The Intermediate Value Theorem, an important part of differential calculus, (I would even say an "integral" part, were that not a groaner of a pun) was first clearly stated in a textbook written by an iconoclastic royalist Frenchman, Augustin-Louis Cauchy in 1821.

That intrigues me for a couple of reasons. One, those of us who are pikers in calculus tend to infer from what little we're heard of its history that Newton and Leibniz simultaneously created it fully blown. That what they created was tentative and only gradually developed into the body of work we have today -- that higher mathematics has an intruguing history with a lot of players -- is itself a bit counter-intuitive for some of us.

A more specific reason to think about Cauchy is ... Cauchy. He must have been a fascinating guy.

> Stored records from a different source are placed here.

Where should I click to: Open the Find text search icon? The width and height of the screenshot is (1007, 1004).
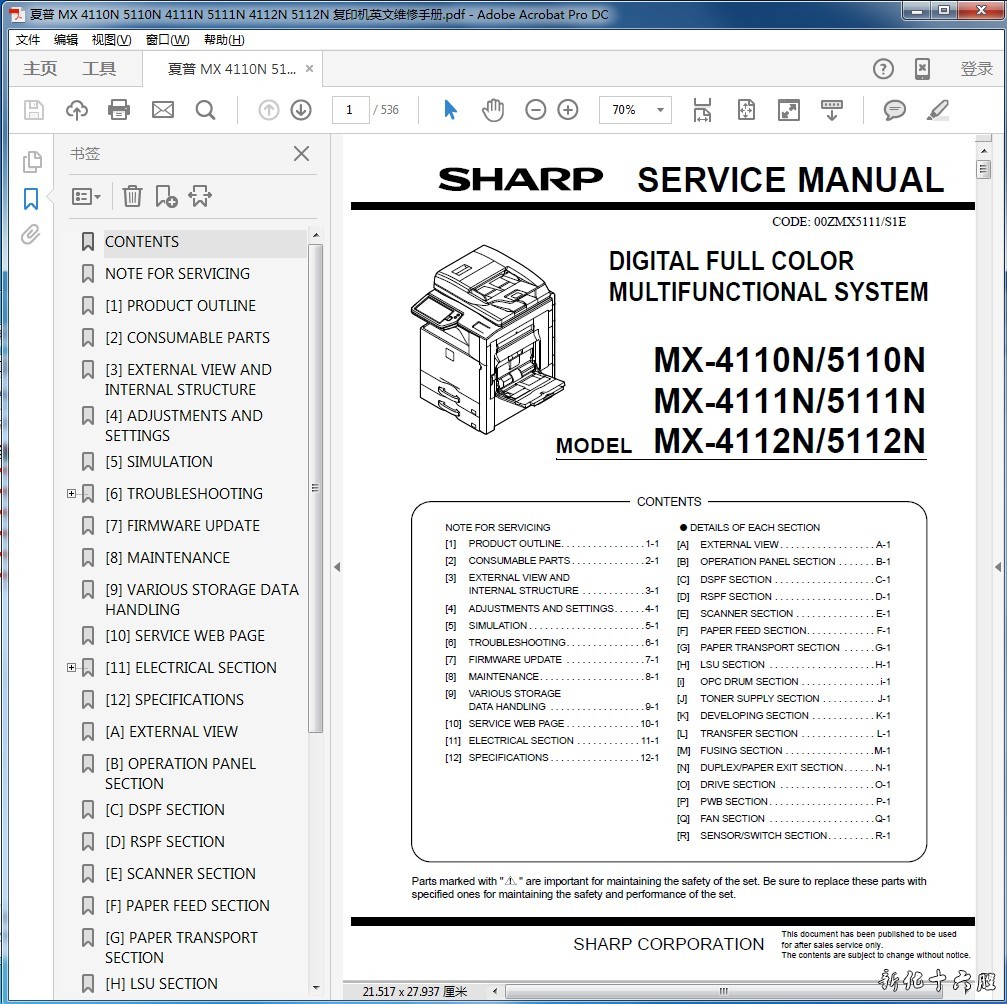[206, 110]
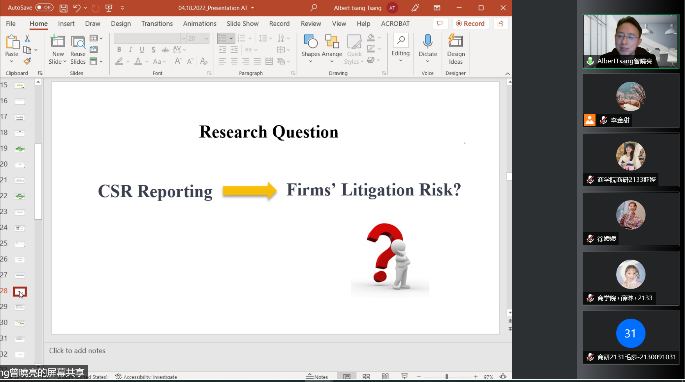Viewport: 685px width, 382px height.
Task: Toggle the AutoSave switch
Action: [45, 7]
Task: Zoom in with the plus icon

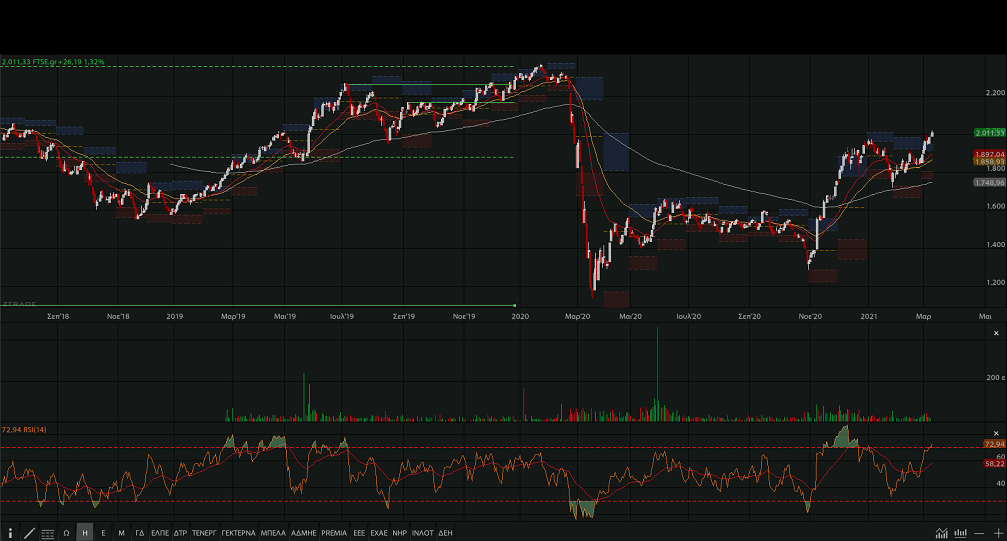Action: coord(997,533)
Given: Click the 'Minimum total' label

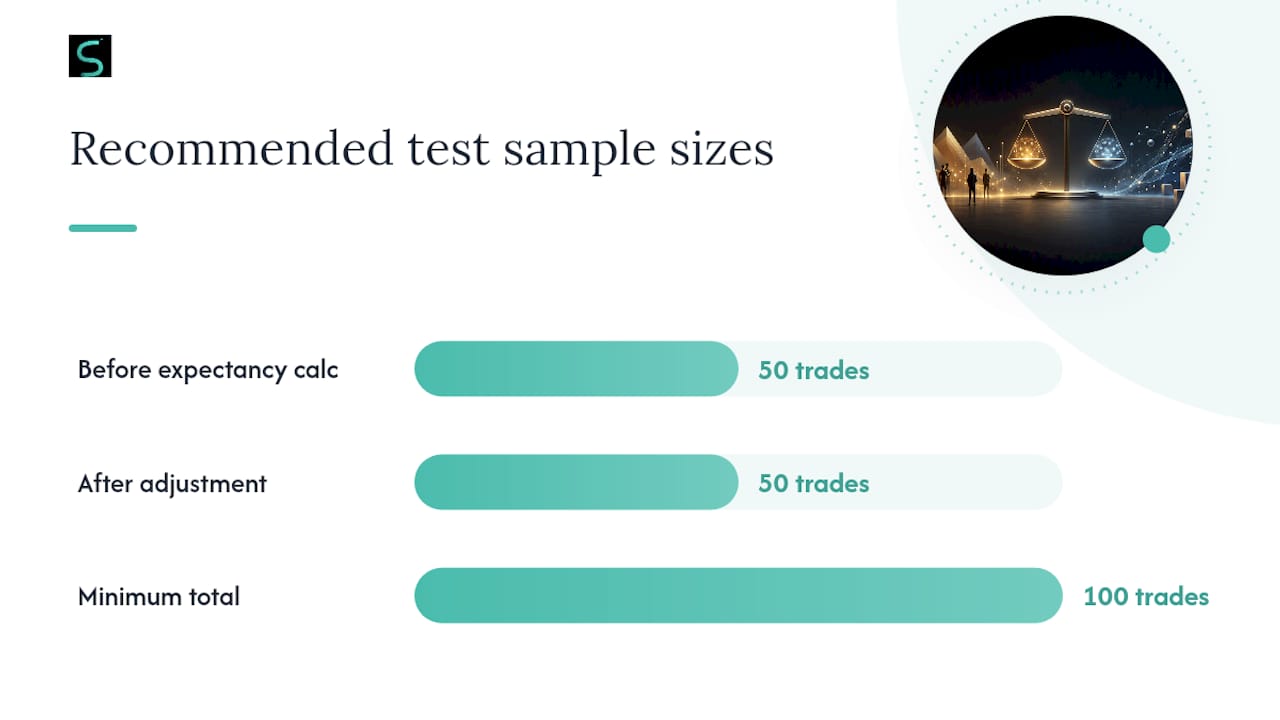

In Cauchy's own mind, it appears, his contributions to higher math melded with his own monarchical politics. In the introduction to his Cours d'Analyse. he wrote, "It would be a grave error to think that one only finds certainty in geometrical demonstrations, or in the testimony of the senses; and although no person until now has tried to prove by analysis the existence of Augustus or of Louis XIV, every sensible man will agree that this existence is as certain for him as the square of the hypotheneuse or Maclaurin's theorem."

Note that the example of an unquestionable human-world truth here is the existence of great monarchs, and that the renowned pillar of both Bourbon rule and Bourbon memories, Louis XIV, is one of only two of the monarchs named.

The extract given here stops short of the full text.